Não apenas a economia, mas o país como um todo. São cerca de cinco milhões de refugiados internacionais e vinte milhões de deslocados internos, uma das maiores crises do mundo. A guerra civil incluiu diversas atrocidades e crimes contra a humanidade, cometidos não apenas pelas forças locais, mas também pelos sauditas. A falta de assistência humanitária e a destruição da infraestrutura local causou uma epidemia de cólera com mais de dois milhões de casos e milhares de mortes.

A abordagem de que os houthis seriam um grupo maltrapilho leva a conclusões errôneas. Uma delas é a de que o grupo não representa riscos para a economia mundial. Representa, sim. Diversas empresas importantes da logística e do transporte marítimo já redirecionam seus navios para longe do canal do Suez, contornando o continente africano. O impacto no comércio e na economia mundial é na casa dos bilhões de dólares. Sem mencionar o impacto na economia israelense.

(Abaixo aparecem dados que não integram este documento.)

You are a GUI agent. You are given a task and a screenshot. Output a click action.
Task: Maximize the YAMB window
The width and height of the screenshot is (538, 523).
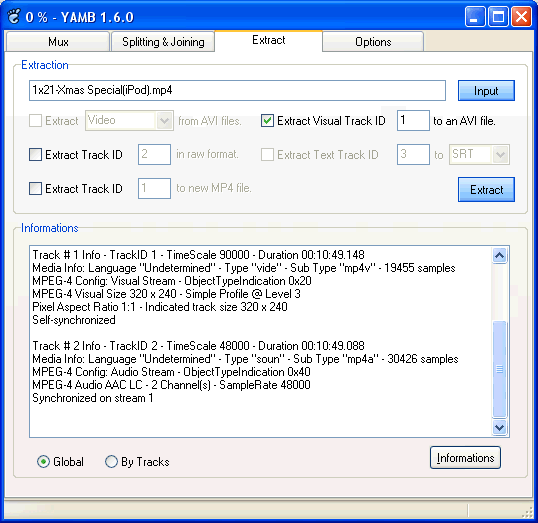pos(498,16)
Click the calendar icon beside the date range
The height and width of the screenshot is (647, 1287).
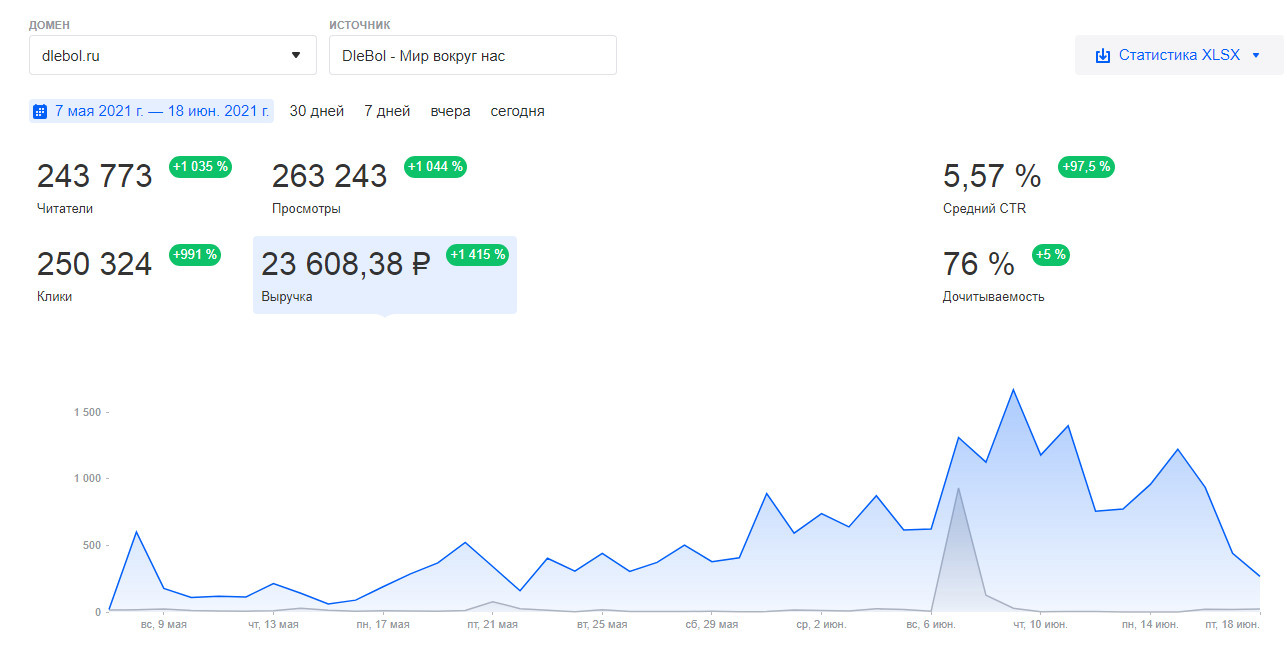(x=40, y=111)
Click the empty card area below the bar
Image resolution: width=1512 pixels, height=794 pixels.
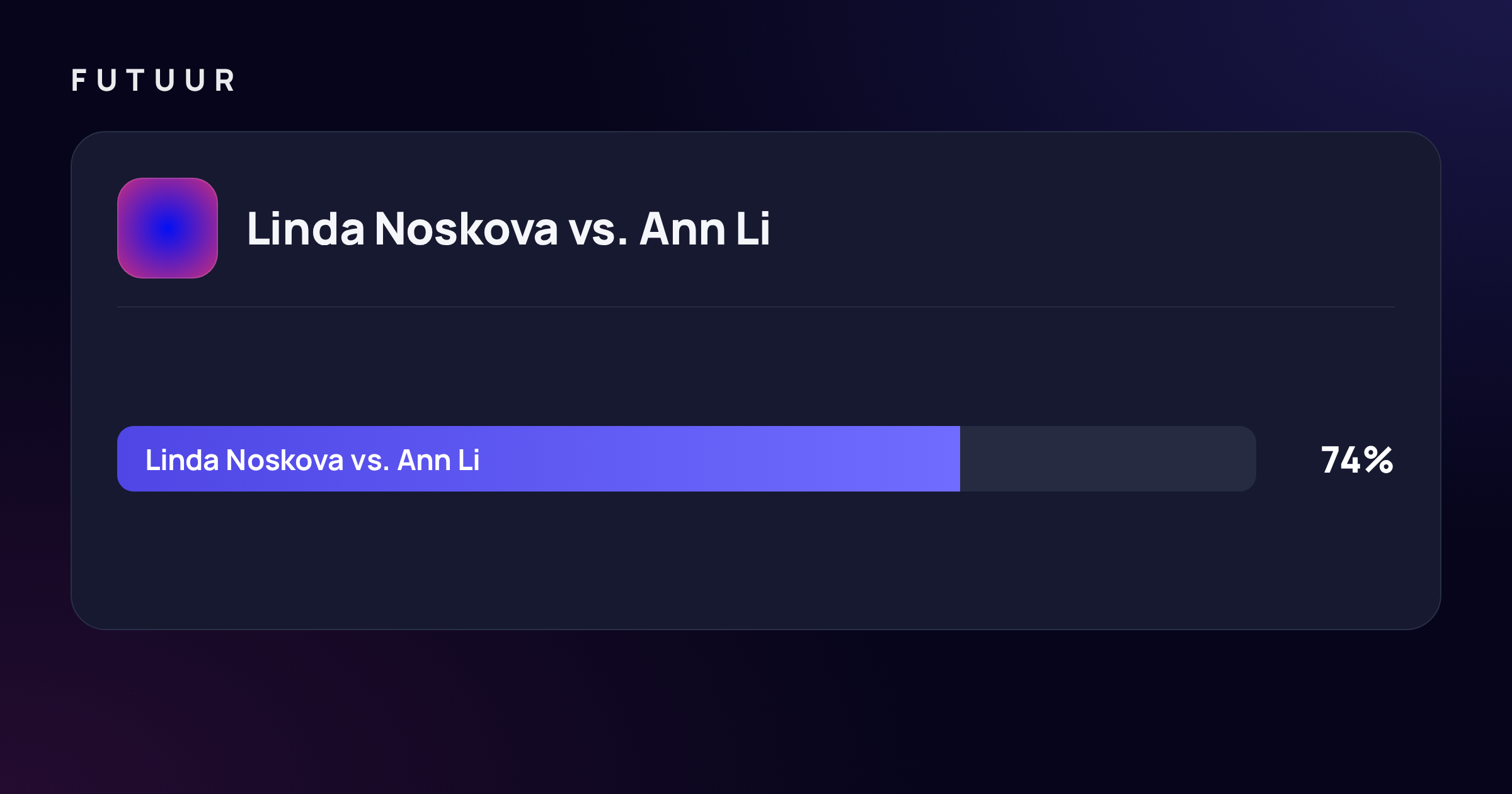[756, 560]
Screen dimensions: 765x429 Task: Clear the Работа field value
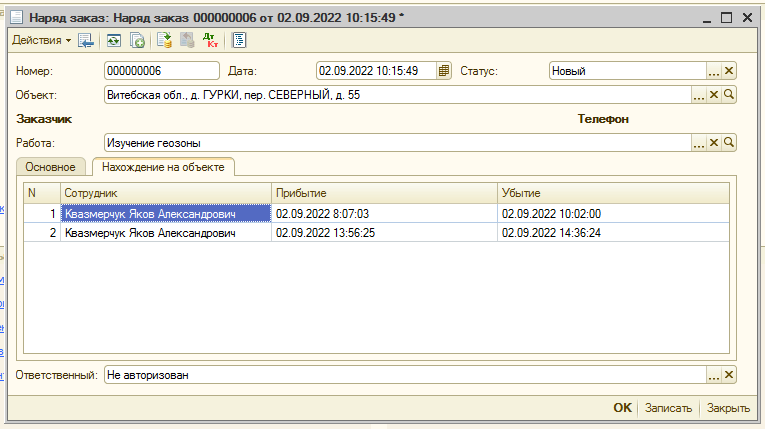[x=714, y=143]
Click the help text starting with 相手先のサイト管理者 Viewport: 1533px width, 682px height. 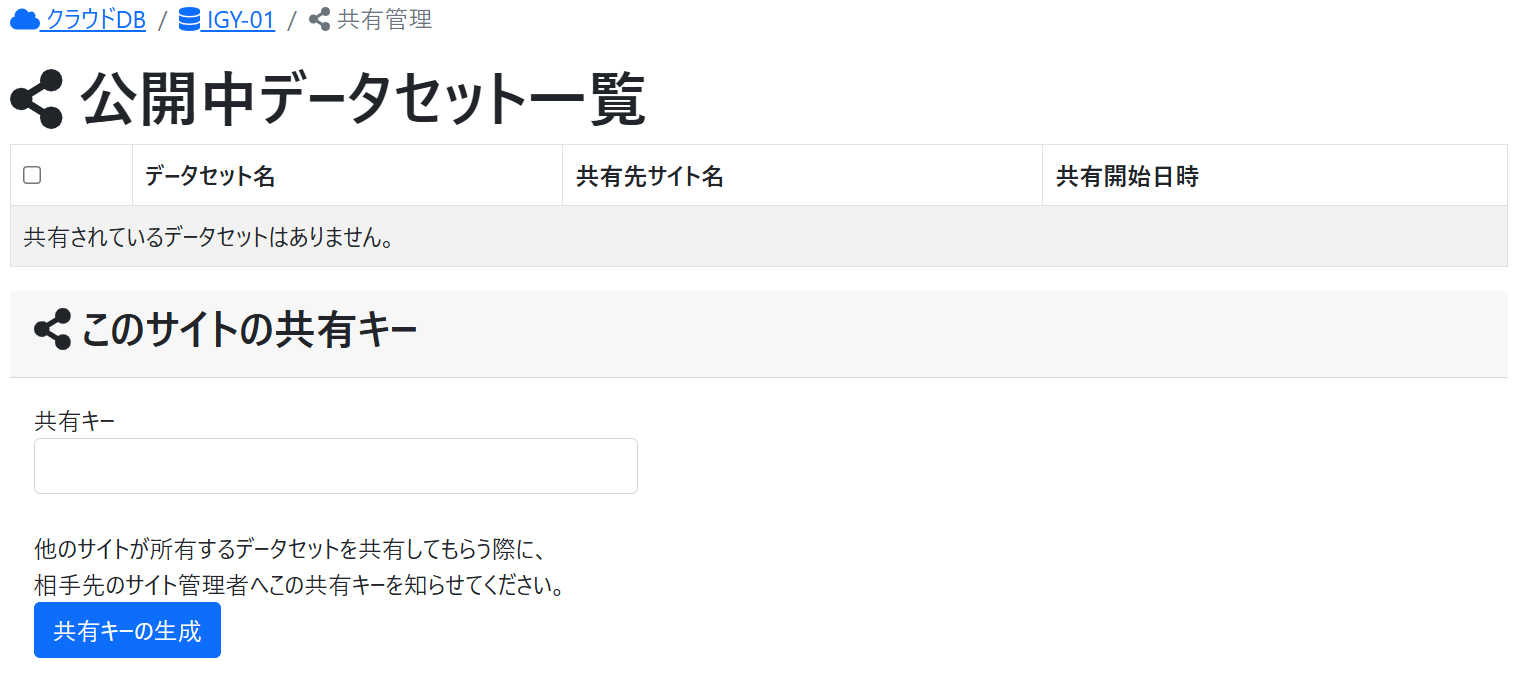299,585
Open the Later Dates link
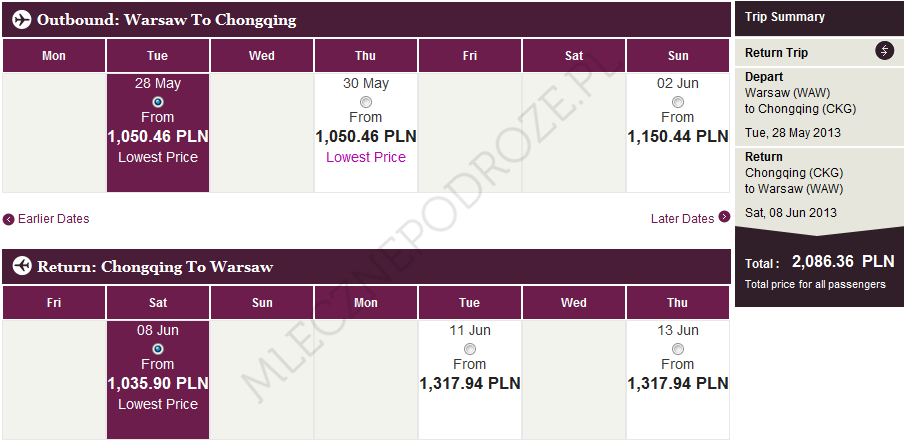The image size is (906, 443). tap(682, 219)
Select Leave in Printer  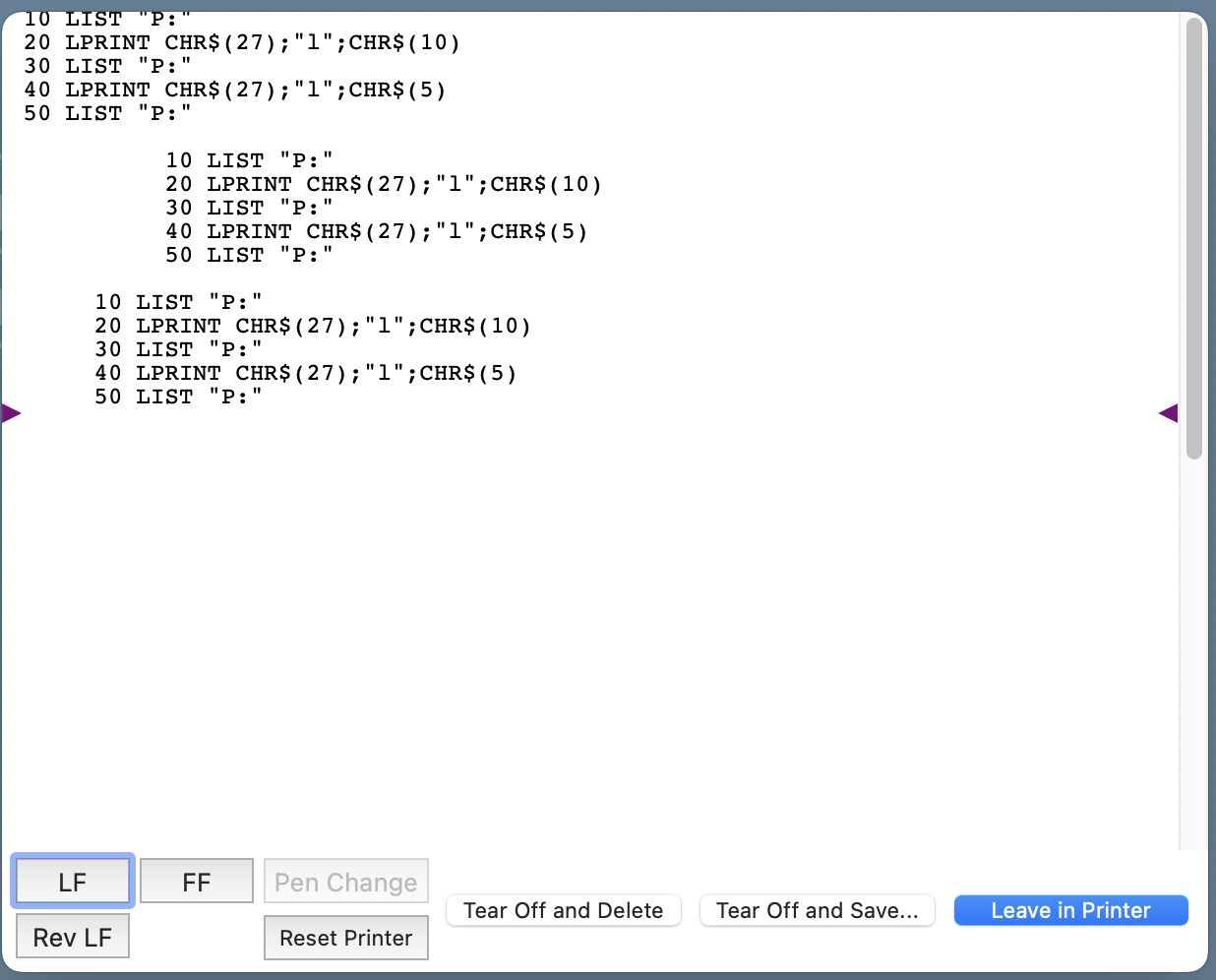(1070, 910)
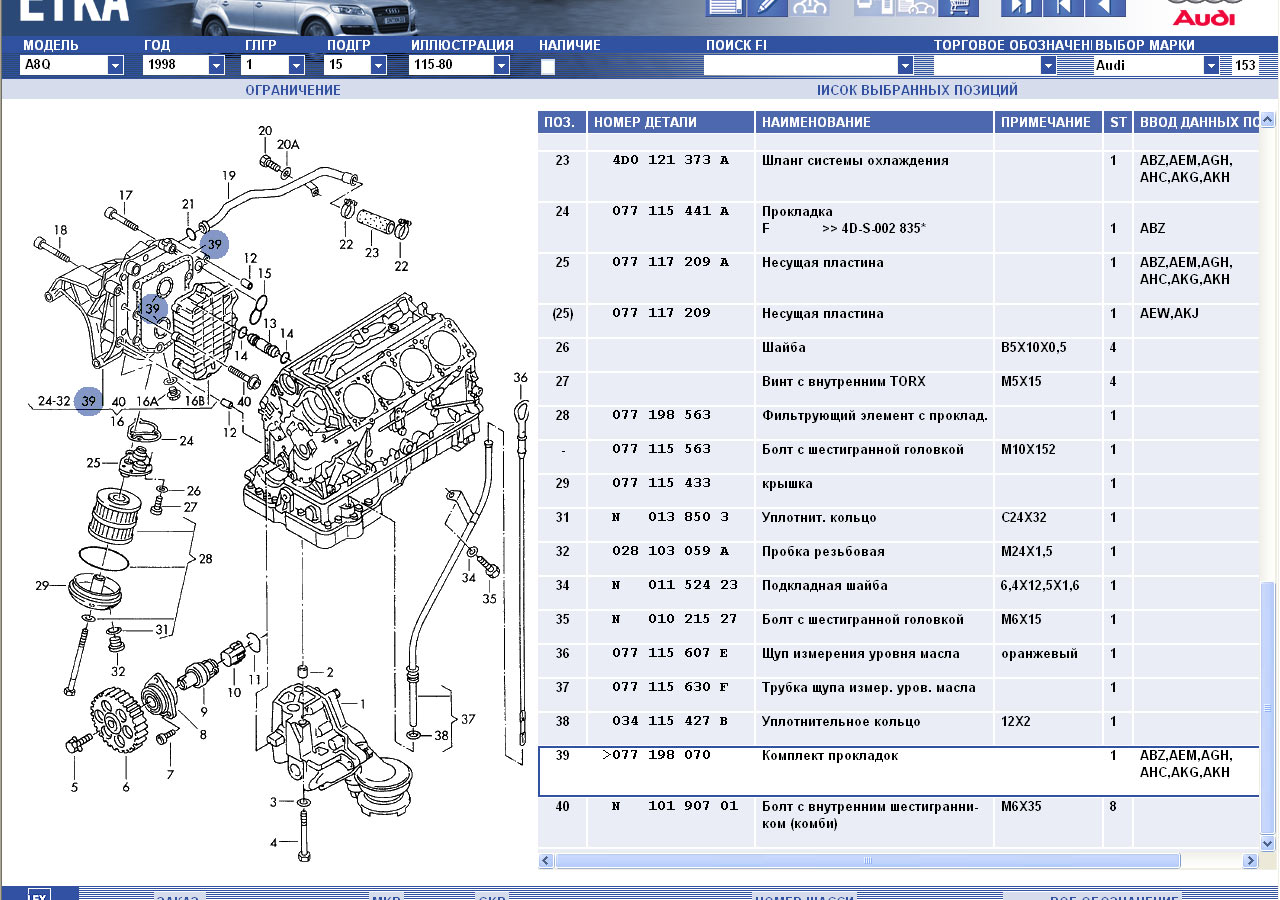Image resolution: width=1280 pixels, height=900 pixels.
Task: Click the horizontal scrollbar right arrow
Action: pyautogui.click(x=1250, y=861)
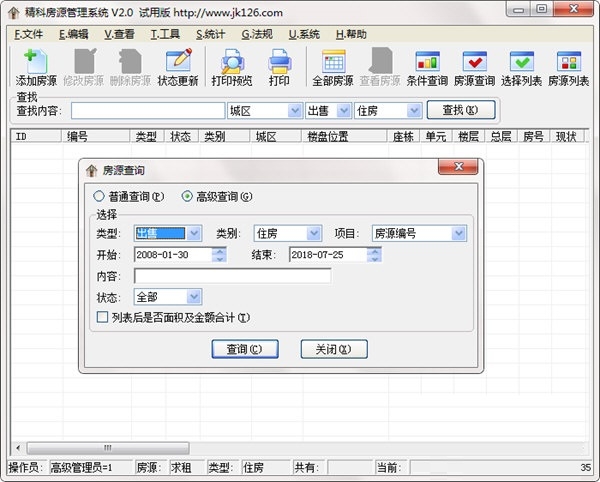
Task: Click the 关闭(X) button in dialog
Action: (334, 349)
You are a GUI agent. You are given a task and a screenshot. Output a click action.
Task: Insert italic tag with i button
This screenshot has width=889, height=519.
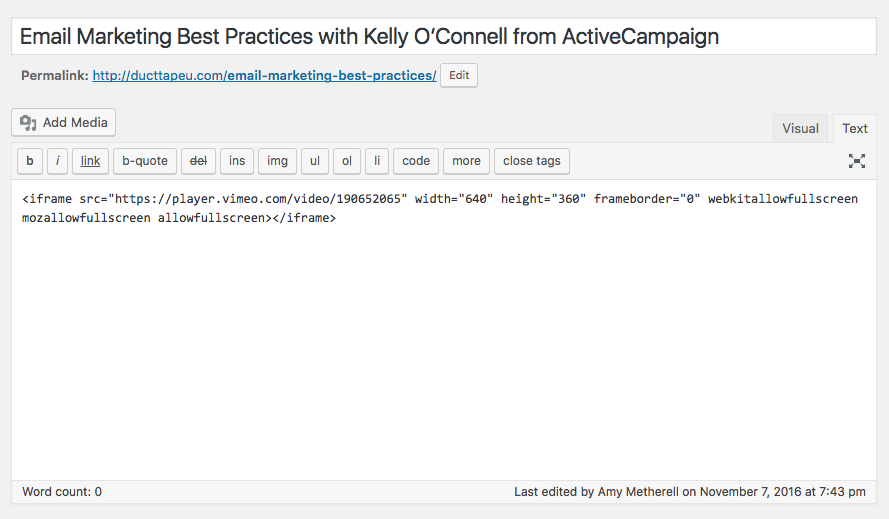57,161
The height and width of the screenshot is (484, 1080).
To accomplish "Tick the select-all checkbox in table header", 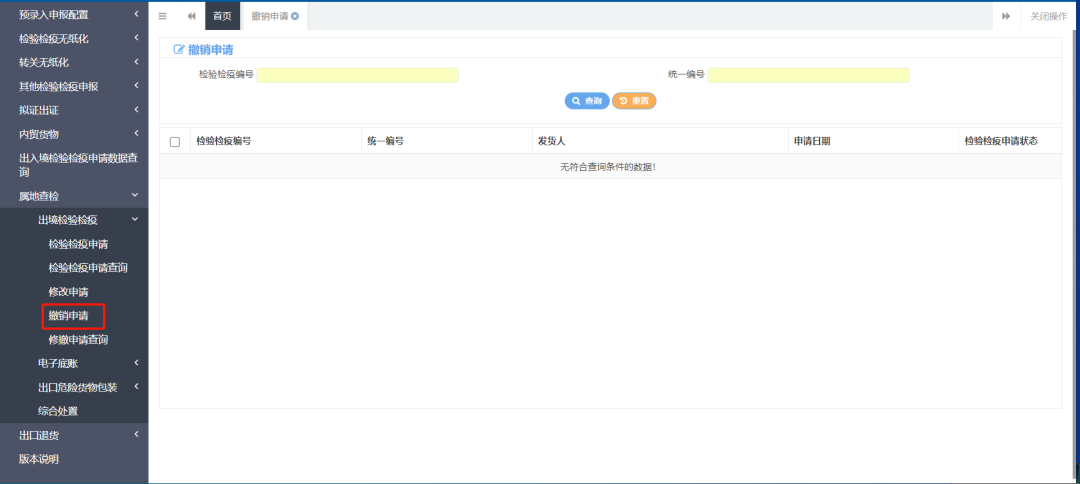I will 175,142.
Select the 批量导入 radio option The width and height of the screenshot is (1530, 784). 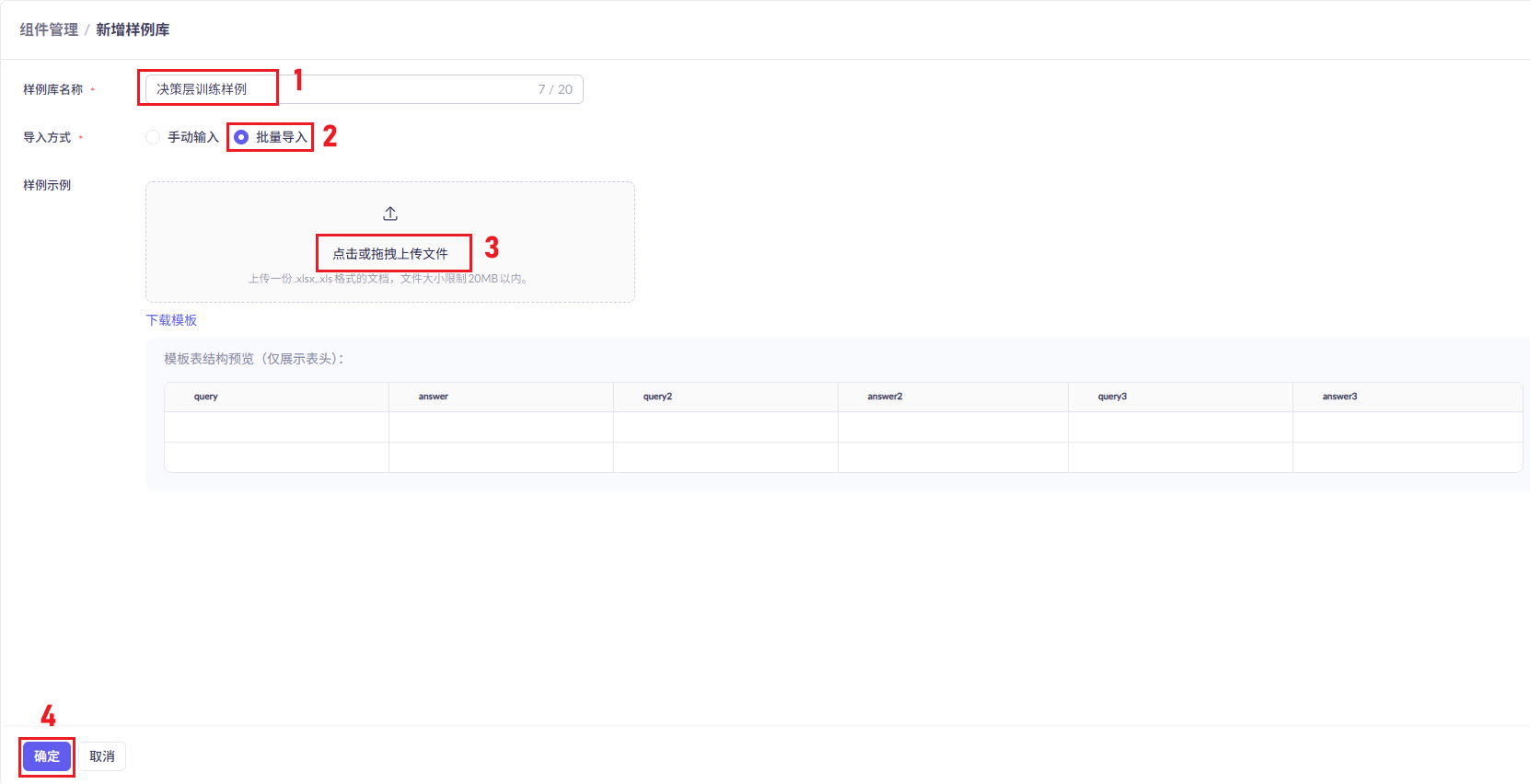click(241, 137)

São navios que rumam para Israel, ou que operam com empresas israelenses, que são os alvos principais. Inteligência essa coletada pelos iranianos. Esqueçam as bandeiras; hoje as bandeiras do grande comércio marítimo são todas de conveniência, de países como Libéria ou Ilhas Marshall, onde as taxas são mais baratas. Os verdadeiros operadores dos navios são as empresas, algo nem sempre aparente. O porto de Eilat, o principal porto israelense no mar Vermelho, perdeu 85% de seu fluxo nos últimos meses.

Outra conclusão errônea induzida pela abordagem citada é a de que alguns ataques aéreos esparsos, aqui e ali, resolvem a situação. Podem resolver no curto prazo e garantir o trânsito de navios, talvez. No médio e longo prazo, entretanto, o Irã continuará a ter um proxy importante ali, e a única solução para a guerra civil no Iêmen é a negociação, com talvez a restauração das duas antigas repúblicas iemenitas. Hoje, os houthis não são apenas “rebeldes do Iêmen”, eles são o próprio Iêmen.